[Items from a data source]
▼

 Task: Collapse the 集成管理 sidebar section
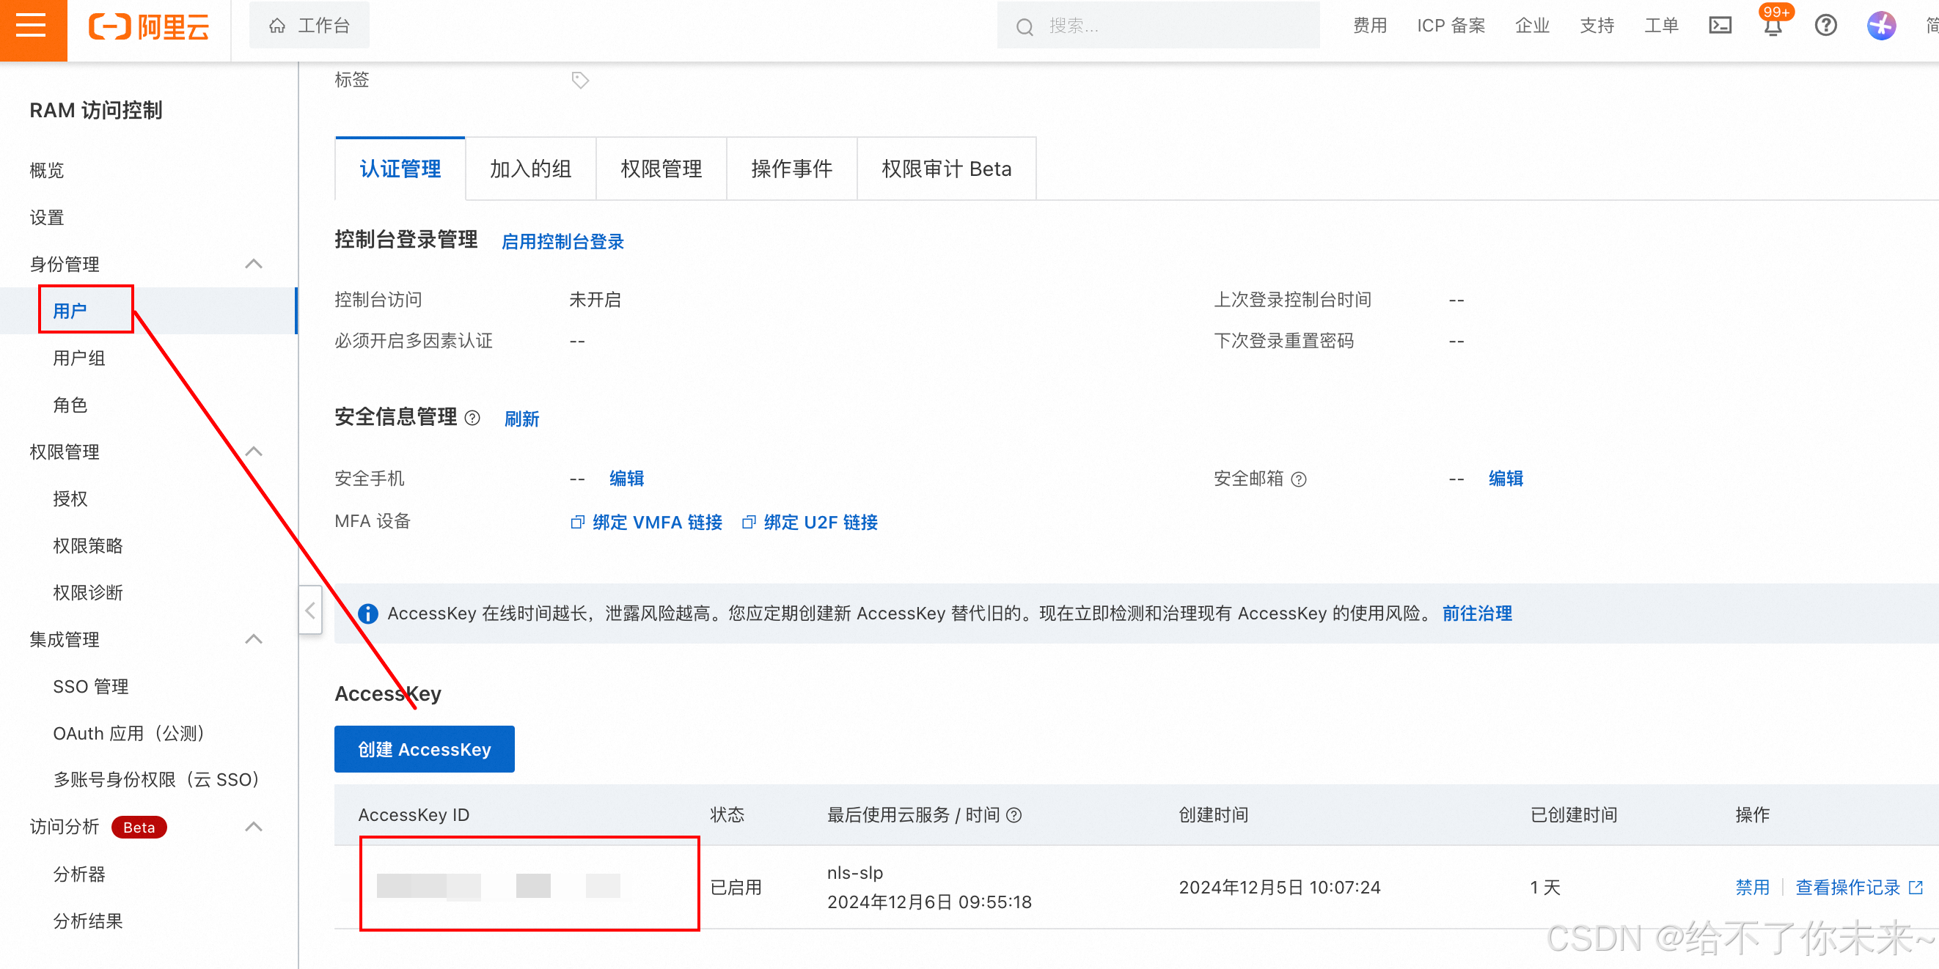[x=254, y=639]
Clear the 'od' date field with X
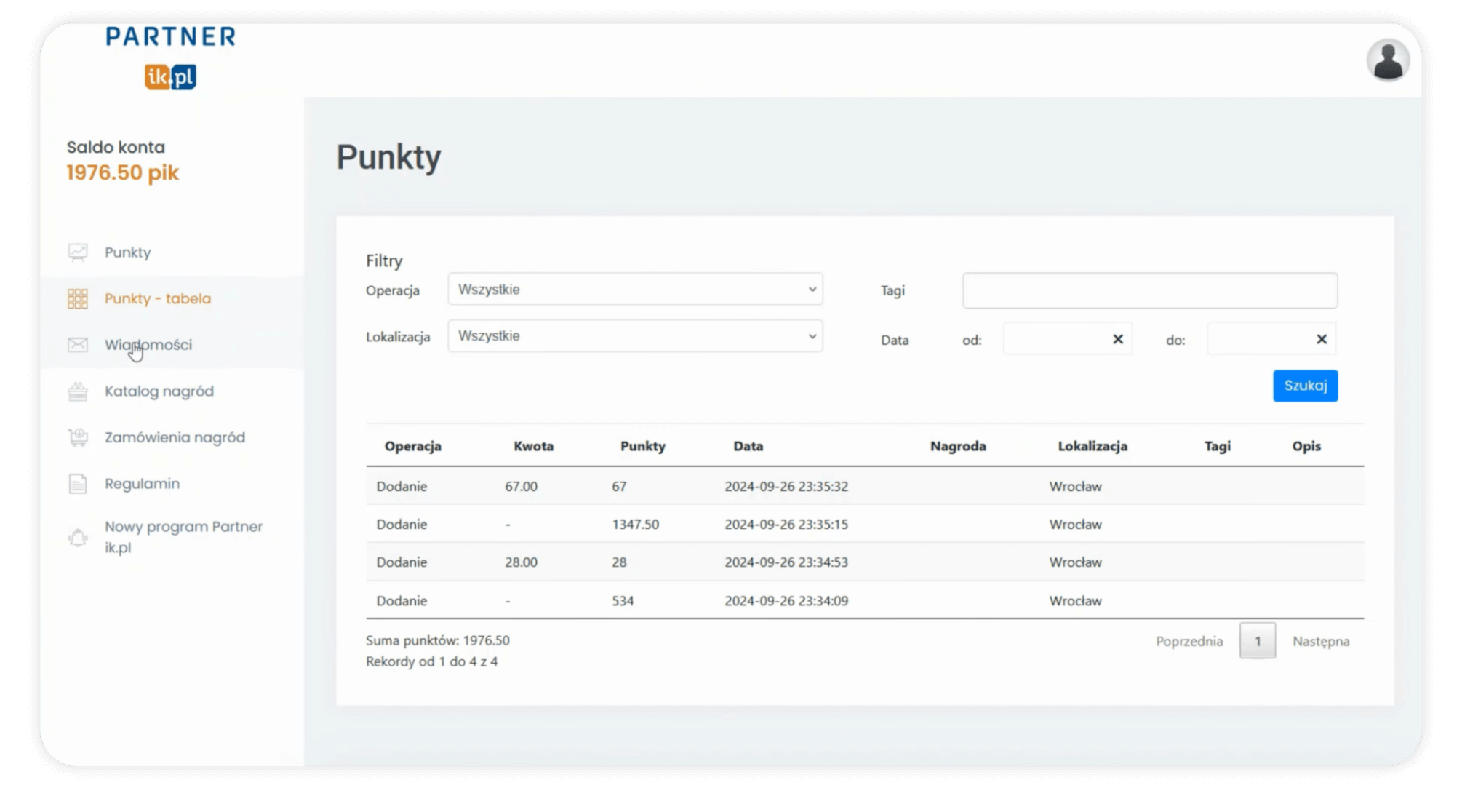Image resolution: width=1462 pixels, height=788 pixels. [1118, 339]
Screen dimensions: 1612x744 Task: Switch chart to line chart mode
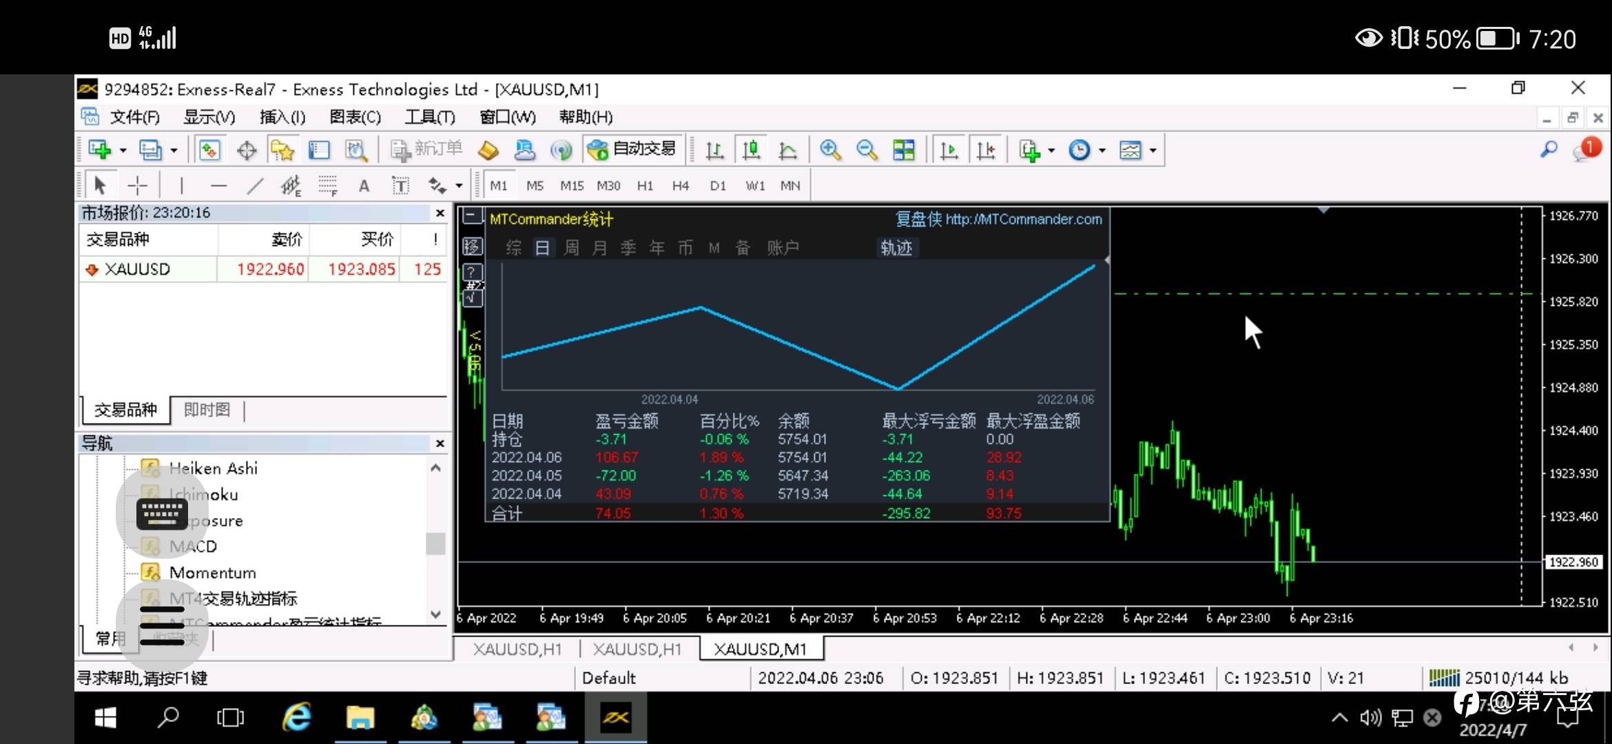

▲

Each line from the one that holds "Clear the 'od' date field with X" through the end of the entries must be returned exactly, while any pictures stay out.

**Solution below**
Clear the 'od' date field with X
Image resolution: width=1462 pixels, height=788 pixels. [1118, 339]
Screen dimensions: 1612x744 Task: Switch chart to line chart mode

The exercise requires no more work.